Java cost associated with Integer objects (and in particular the use of Integers in the Java Collections API) is largely a memory (and thus Garbage Collection!) issue. You can sometimes get significant gains by using primitive collections such as GNU trove, depending how well you can adjust your code to use them efficiently. Most of the gains of Trove are in memory usage. Definitely try rewriting your code to use TIntArrayList and TIntObjectMap from GNU trove. I'd avoid linked lists, too, in particular for primitive types.
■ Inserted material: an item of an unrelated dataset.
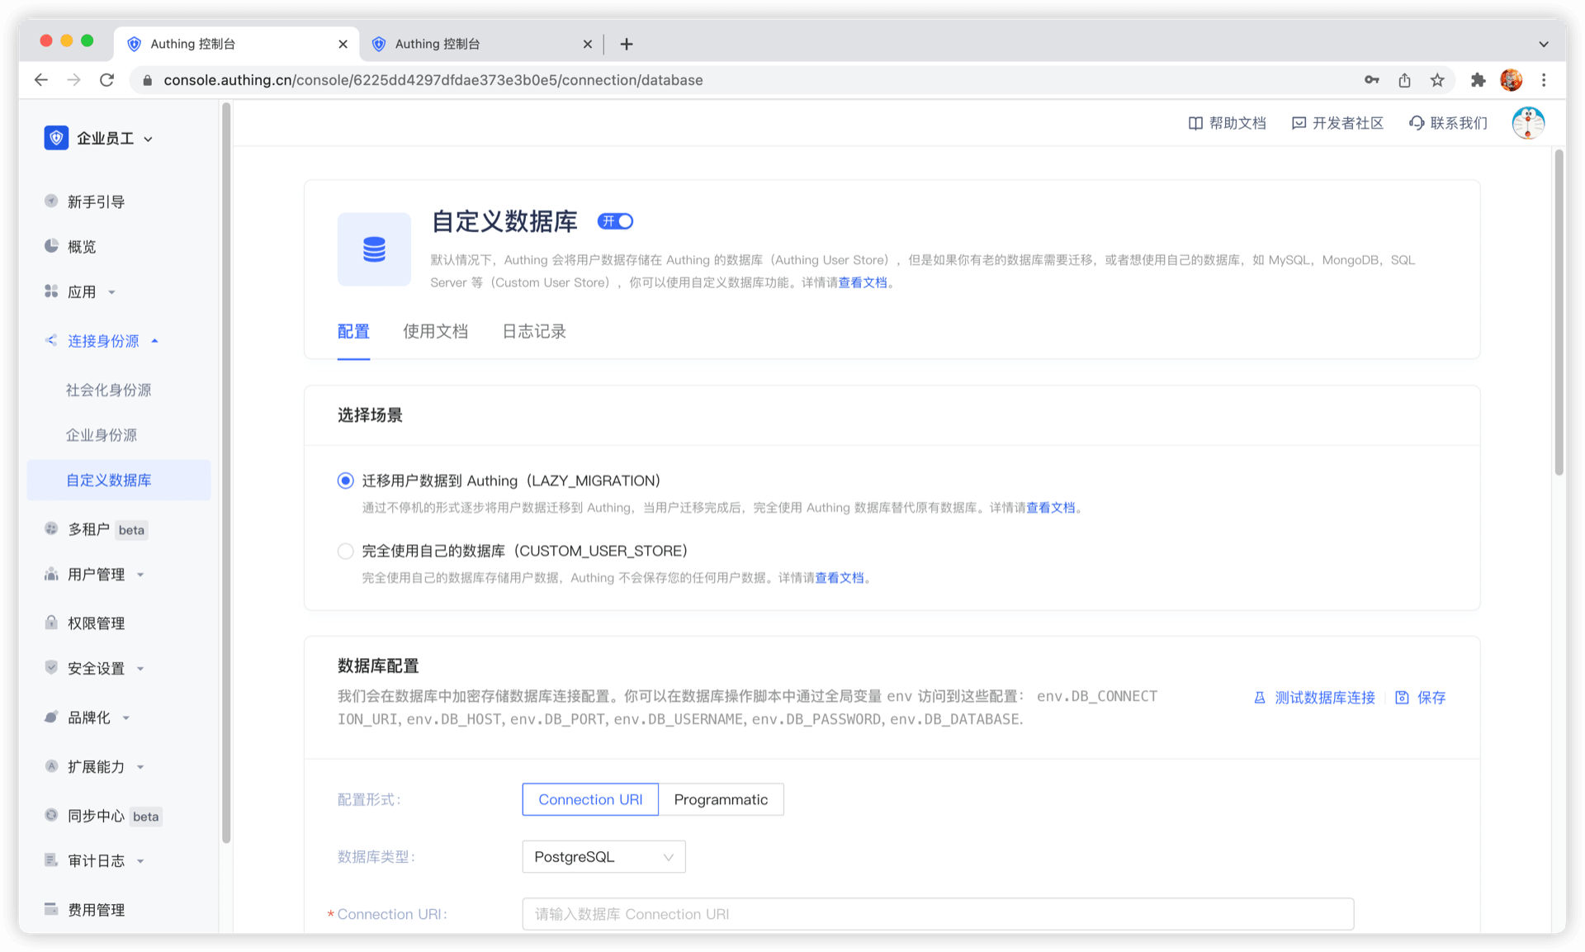Open 社会化身份源 sidebar item

tap(108, 390)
Roughly estimated, a HashMap<Integer, List<Integer>> needs at least 3*16 bytes per entry. The doubly linked list again needs at least 2*16 bytes per entry stored. 1m keys + 30m values ~ 1 GB. No overhead included yet. With GNU trove TIntObjectHash<TIntArrayList> that should be 4+4+16 bytes per key and 4 bytes per value, so 144 MB. The overhead is probably similar for both.
The reason that Trove uses less memory is because the types are specialized for primitive values such as int. They will store the int values directly, thus using 4 bytes to store each.
A Java collections HashMap consists of many objects. It roughly looks like this: there are Entry objects that point to a key and a value object each. These must be objects, because of the way generics are handled in Java. In your case, the key will be an Integer object, which uses 16 bytes (4 bytes mark, 4 bytes type, 4 bytes actual int value, 4 bytes padding) AFAIK. These are all 32 bit system estimates. So a single entry in the HashMap will probably need some 16 (entry) + 16 (Integer key) + 32 (yet empty LinkedList) bytes of memory that all need to be considered for garbage collection.
If you have lots of Integer objects, it just will take 4 times as much memory as if you could store everything using int primitives. This is the cost you pay for the clean OOP principles realized in Java.
The best way is to run your program with profiler (for example, JProfile) and see what parts are slow. Also debug output can slow your program, for example.
Hash Map is not slow, but in reality its the fastest among the maps. HashTable is the only thread safe among maps, and can be slow sometimes.
Important note: Close the BufferedReader and File after u read the data... this might help.
eg: br.close()
file.close()
Please check you system processes from task manager, there may be too may processes running in the background.
Sometimes eclipse is real resource heavy, so try to run it from console to check it.